Rzuca to ot tak, na odczepnego, ani przez chwilę nie biorąc pod uwagę, że Anthony faktycznie mógłby mu pomóc. Zapomina jednak o jednej ważnej kwestii, która nie umyka na szczęście Benedictowi – że ich brat zrobi absolutnie wszystko, byle tylko mieć ostatnie słowo.
– Nie zademonstruje, bo nie da rady.
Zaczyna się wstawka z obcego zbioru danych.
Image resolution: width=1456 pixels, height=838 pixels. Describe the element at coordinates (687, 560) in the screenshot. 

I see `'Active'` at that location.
Boi się matki tak samo jak my – mruczy Benedict teatralnym szeptem. – A poza tym…
– Daruj sobie, co? – wchodzi mu w słowo Anthony. – Wcale się nie boję. I proszę bardzo, porozmawiam z nią, chociaż szczerze mówiąc, to zaczynam się zastanawiać, Colinie, czy rzeczywiście nie jesteś za młody na takie wyprawy, skoro nie potrafisz sam tego załatwić. Naprawdę, czy nic w tym domu nie może wyjaśnić się bez mojego udziału?
Colin i Benedict wymieniają porozumiewawcze spojrzenia. Niektóre wykłady są mimo wszystko warte wysłuchania.

Trudno powiedzieć, czy matka jakimś sobie tylko znanym sposobem odgaduje temat rozmowy, czy może po prostu z góry zakłada, że jeśli Anthony ma jej coś do powiedzenia, to z pewnością jej się to nie spodoba – w każdym jednak razie zaczyna rozglądać się za wachlarzem, nim jeszcze dowiaduje się, o co właściwie chodzi.
– …Wydaje mi się, że naprawdę mu na tym wyjeździe zależy, nie podcinajmy mu skrzydeł – brnie jednak dzielnie Anthony, bo skoro już zobowiązał się ją przekonać, to nie zamierza poddać się bez walki. – Zresztą z tego, co słyszałem, Grecja to naprawdę bezpieczne miejsce. Jest tam wielu Anglików, w razie czego…
– To nie ma znaczenia – sprzeciwia się matka. – Martwiłabym się, nawet gdyby jechał na drugi koniec kraju, a nie drugi koniec kontynentu. Colin jest jeszcze taki młody i naiwny, przecież wiesz…
Po prawdzie Anthony rzeczywiście wie. Sam czasem nie może się nadziwić, jak nieroztropnym smarkaczem jest nadal jego młodszy brat. Czasem ma też jednak wrażenie, że dużo w tym winy jego i matki, bo nigdy nie kazali mu dorosnąć – i być może czas to wreszcie naprawić.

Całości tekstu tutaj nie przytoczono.